## [Your instructions]
Render every line of the listing below as a Markdown table with the columns Row and Line, skipping any blank lines.

## [Rows]
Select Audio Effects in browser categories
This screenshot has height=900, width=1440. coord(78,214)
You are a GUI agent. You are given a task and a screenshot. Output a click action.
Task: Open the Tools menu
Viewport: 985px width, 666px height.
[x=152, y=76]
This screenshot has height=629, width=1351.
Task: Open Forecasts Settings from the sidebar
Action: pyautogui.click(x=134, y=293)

## [Correct answer]
| Row | Line |
|---|---|
| 1 | Select Audio Effects in browser categories |
| 2 | This screenshot has height=900, width=1440. coord(78,214) |
| 3 | You are a GUI agent. You are given a task and a screenshot. Output a click action. |
| 4 | Task: Open the Tools menu |
| 5 | Viewport: 985px width, 666px height. |
| 6 | [x=152, y=76] |
| 7 | This screenshot has height=629, width=1351. |
| 8 | Task: Open Forecasts Settings from the sidebar |
| 9 | Action: pyautogui.click(x=134, y=293) |